One of the most interesting features that can be valuable for your integration is the possibility to add custom meta information to commands sent to devices. This significantly improves traceability of remote device management operations.
For assets, we added a concept of active (ongoing) interval changes to which are published into the MQTT retained state topic 'flespi/state/gw/assets/{id}/active'
. With this enhancement, it is now possible to use asset intervals for future planning and to stay current on the device currently assigned to the asset (e.g., device assigned to the trailer or driver) and how it changes in real-time.

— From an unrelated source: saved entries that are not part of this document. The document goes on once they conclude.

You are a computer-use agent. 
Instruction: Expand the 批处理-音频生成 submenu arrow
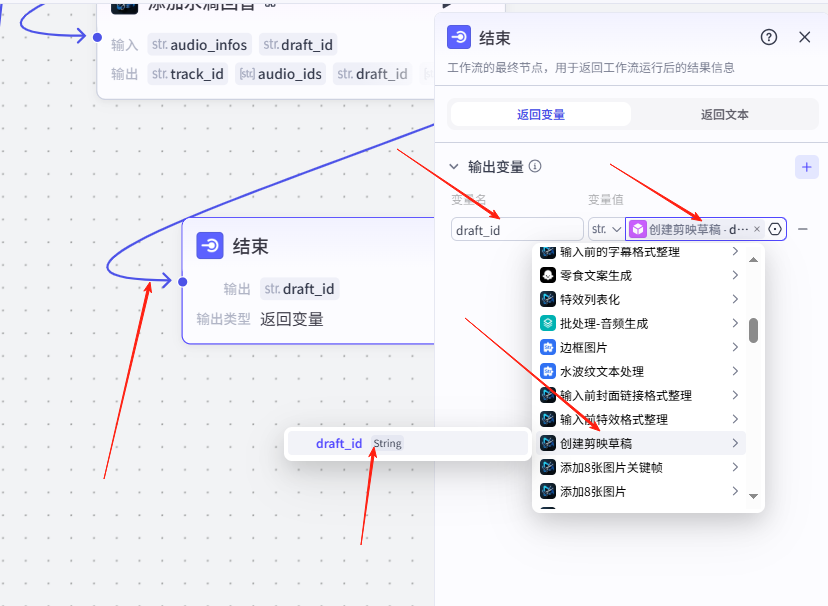(x=735, y=323)
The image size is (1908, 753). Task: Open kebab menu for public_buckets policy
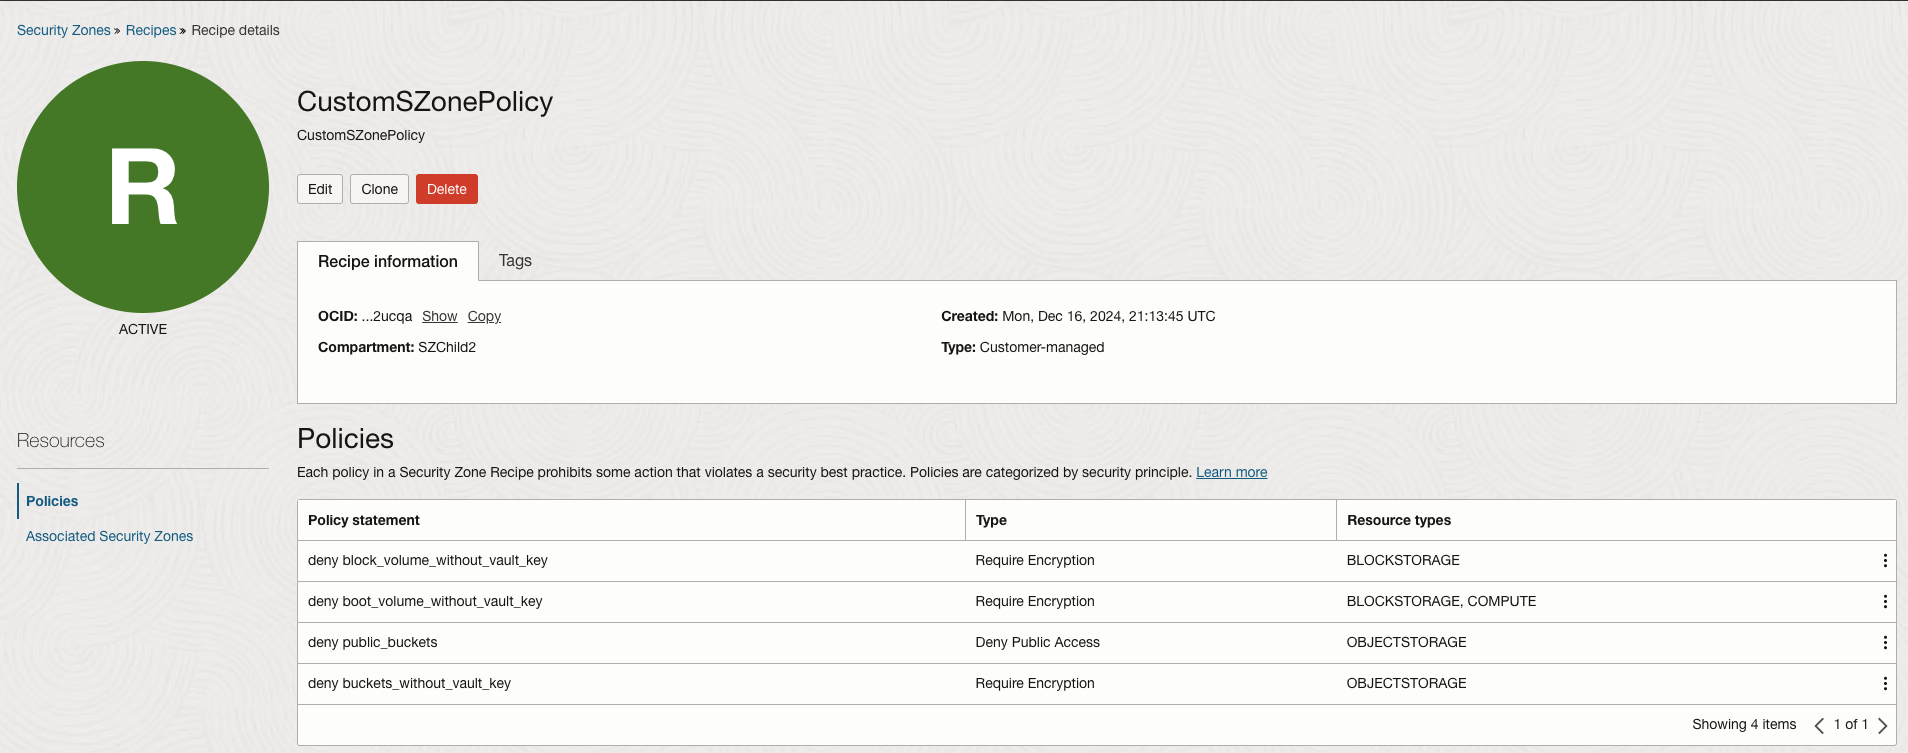pyautogui.click(x=1885, y=643)
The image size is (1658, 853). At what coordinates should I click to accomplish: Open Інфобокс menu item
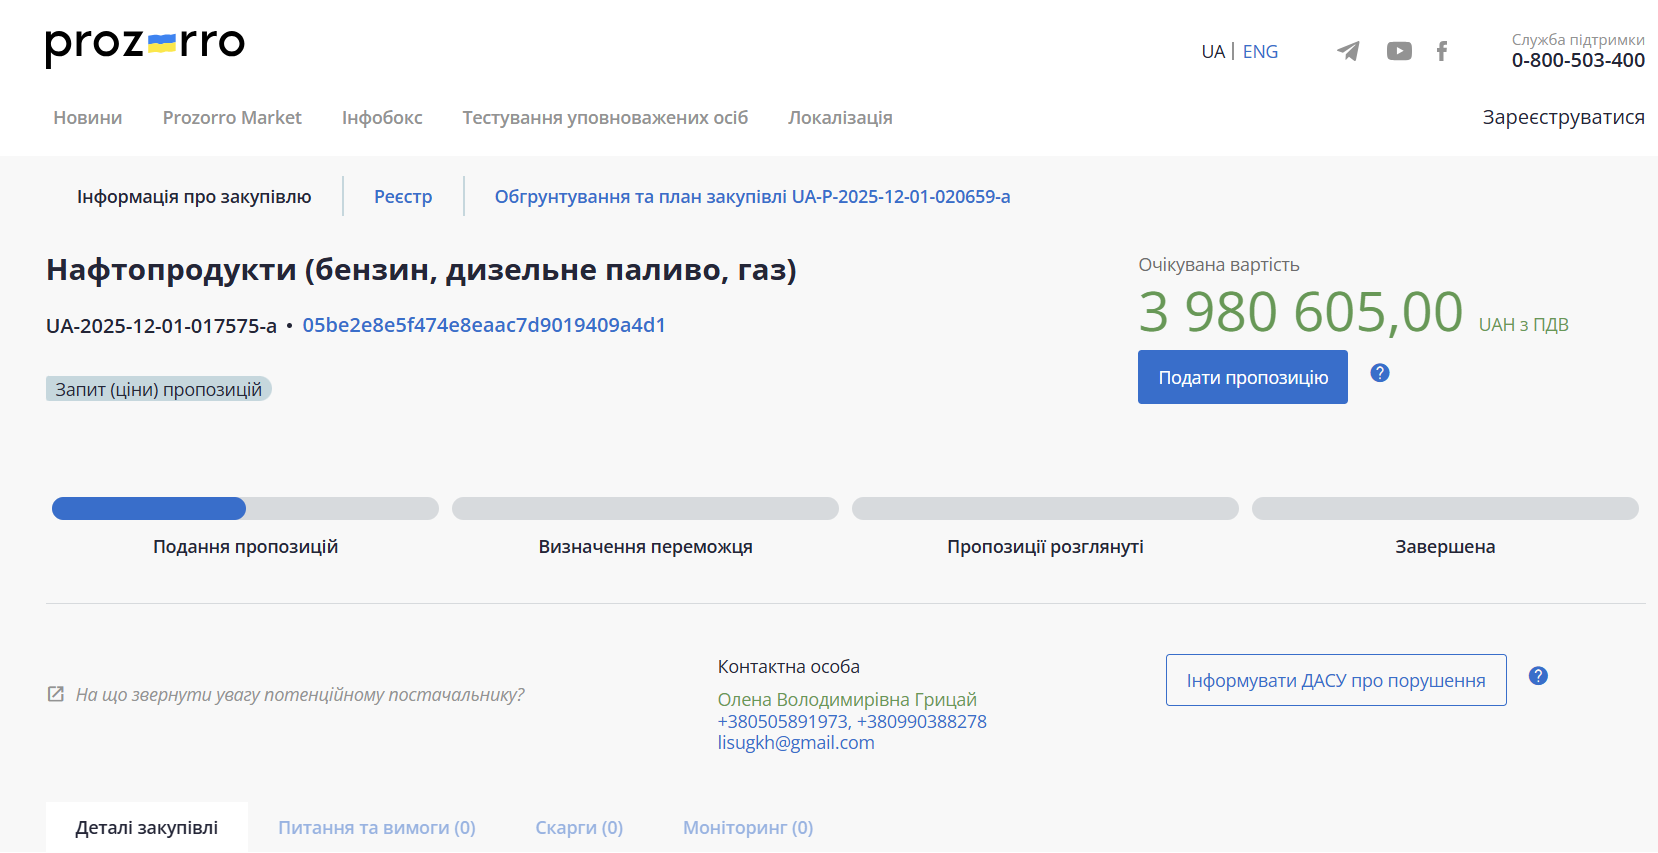382,118
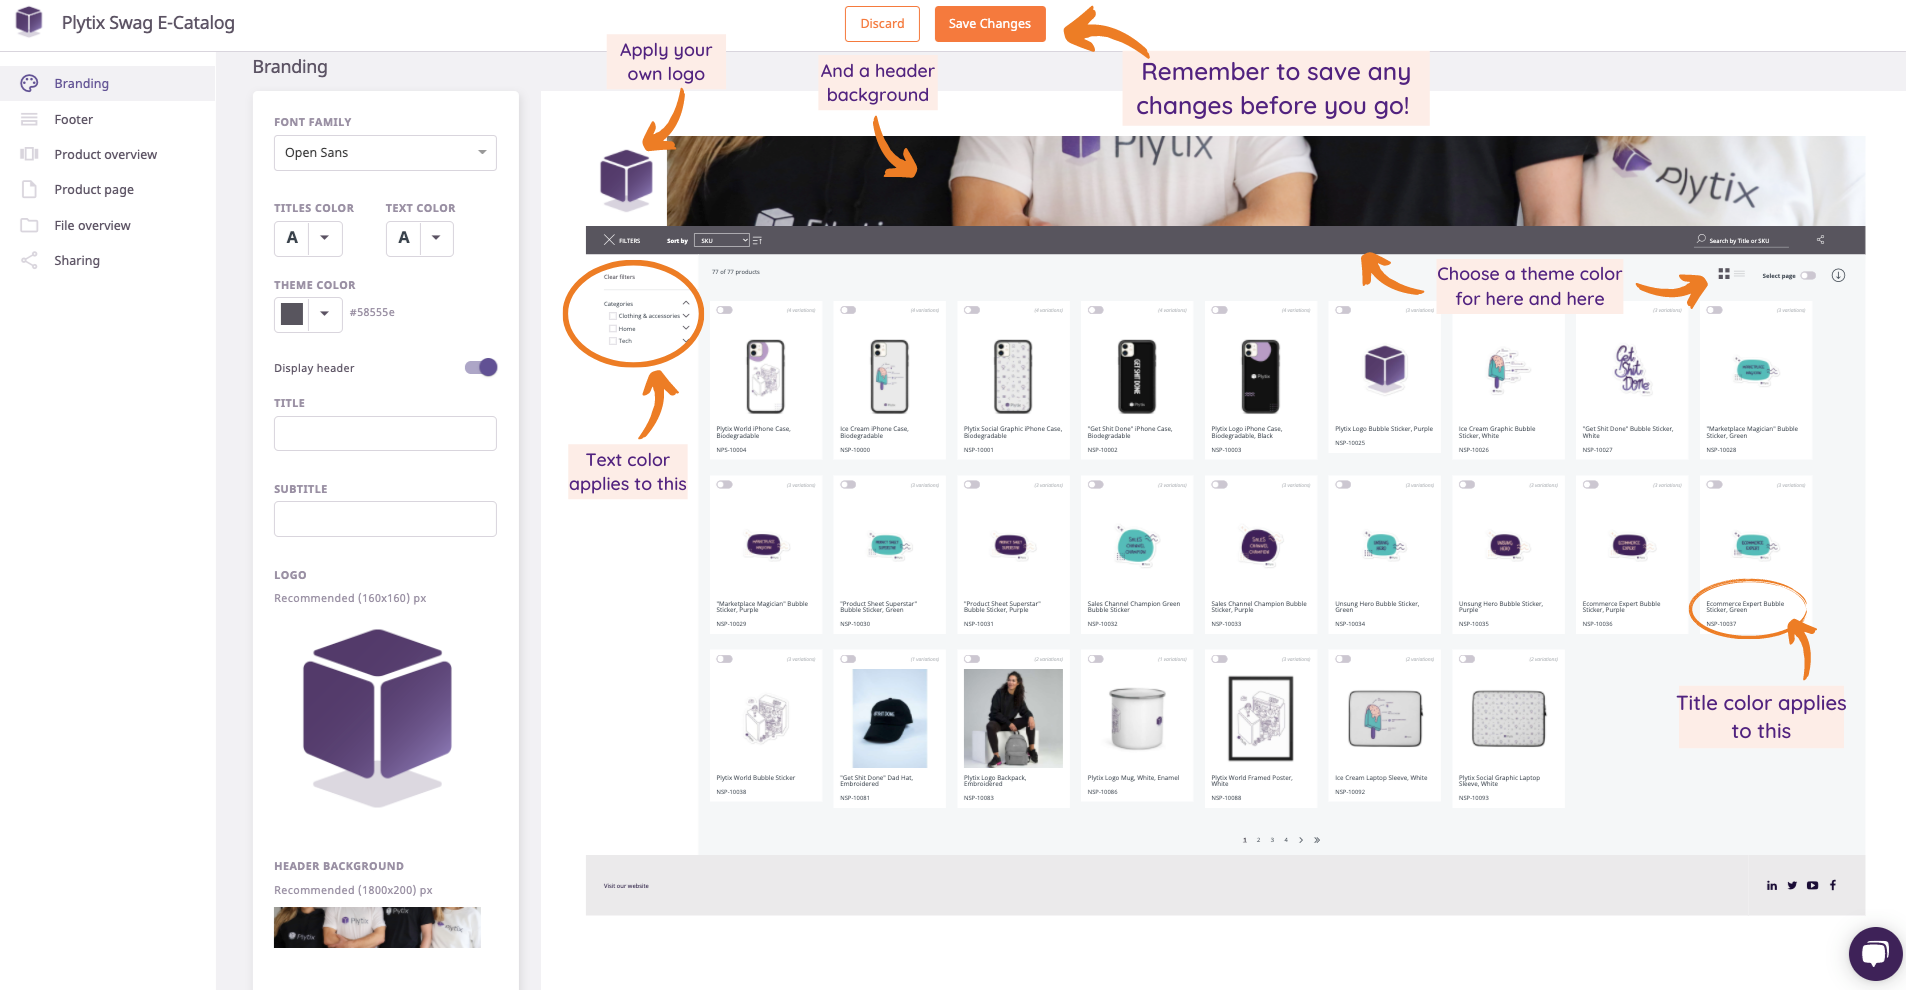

We already had a whitelisted IP addresses list in channel configuration, and now added the possibility to configure blacklisted IP addresses – e.g., from which IP addresses or networks the channel will drop TCP connections and UDP packets.
And we introduced a new maximum UDP packets per minute limit to channels to prevent UDP floods to your channels.
Jan did a great overview of the upcoming Telematics & Connected Mobility conference agenda. We cruelly cut all kinds of marketing puffs and left only the best selection of speakers – well-known experts in the telematics industry. Most probably, it is the only conference where you can find these people who define how telematics looks today and how it should look tomorrow. Wialon, Navixy, Traccar, WebFleet, and many more leading fleet management platforms and IoT solutions providers gathered for two days under the same roof. Could you imagine this at all? Just one month left till the event. If you haven't jumped in yet – please don’t wait, register today and reserve your seat. And let me remind you that 50% discount codes are still available for commercial flespi users – you can request them from our team through the flespi chat.
Just to warm up before the conference (and we will have many OEM representatives there whom the visitors can talk to directly), I shared my own thoughts on OEM telematics from a Telematics Service Provider’s perspective, grown on aftermarket device installations. And how OEM telematics, if developed correctly, can shape your telematics service business in the next years.
Wish you an uninterruptible power supply to all your data centers, racks, and servers in them. And of course, have a great August and enjoy the remaining summer (if you are from the Northern Hemisphere)!